• _Task statement_
Copy each of the entries below word for word, leaving out the pictures.

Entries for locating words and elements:
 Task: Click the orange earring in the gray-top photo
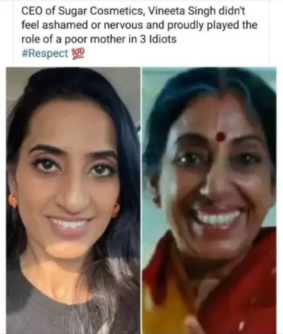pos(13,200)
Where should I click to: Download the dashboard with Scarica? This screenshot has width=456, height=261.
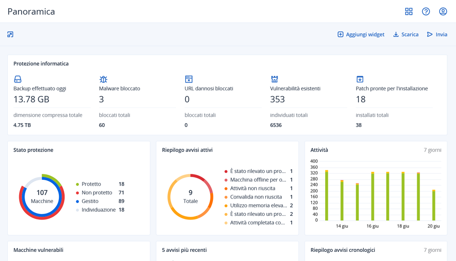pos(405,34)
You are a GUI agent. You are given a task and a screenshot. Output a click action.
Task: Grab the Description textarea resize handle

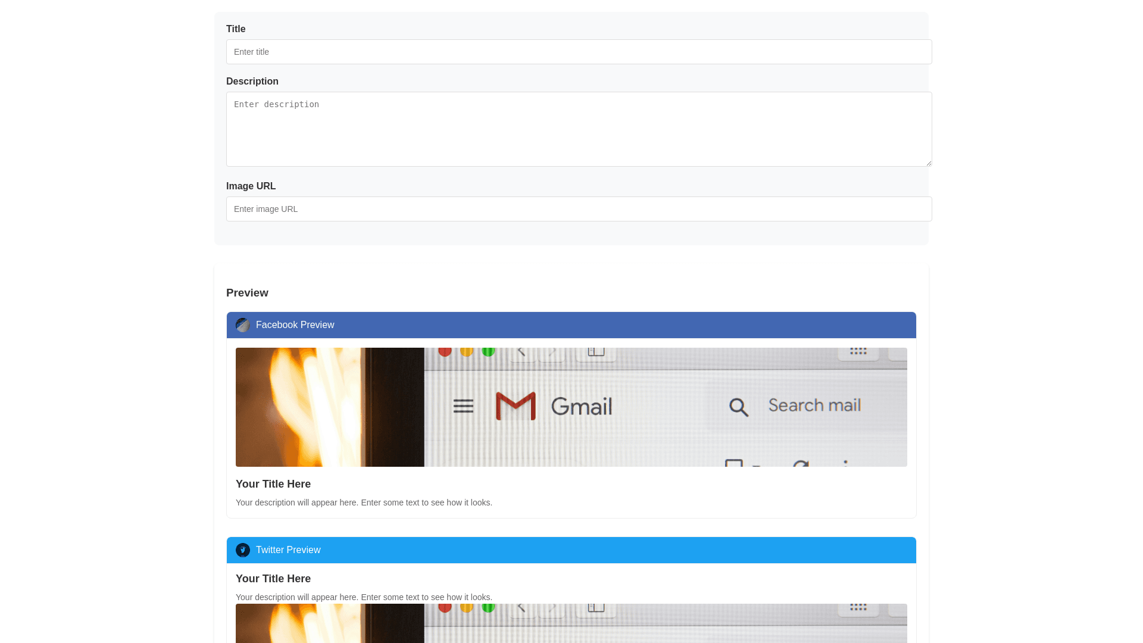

• _Correct output_
 Task: Click the orange earring in the gray-top photo
pos(13,200)
Where should I click to: Download the dashboard with Scarica? This screenshot has width=456, height=261.
pos(405,34)
You are a GUI agent. You are given a task and a screenshot. Output a click action.
Task: Grab the Description textarea resize handle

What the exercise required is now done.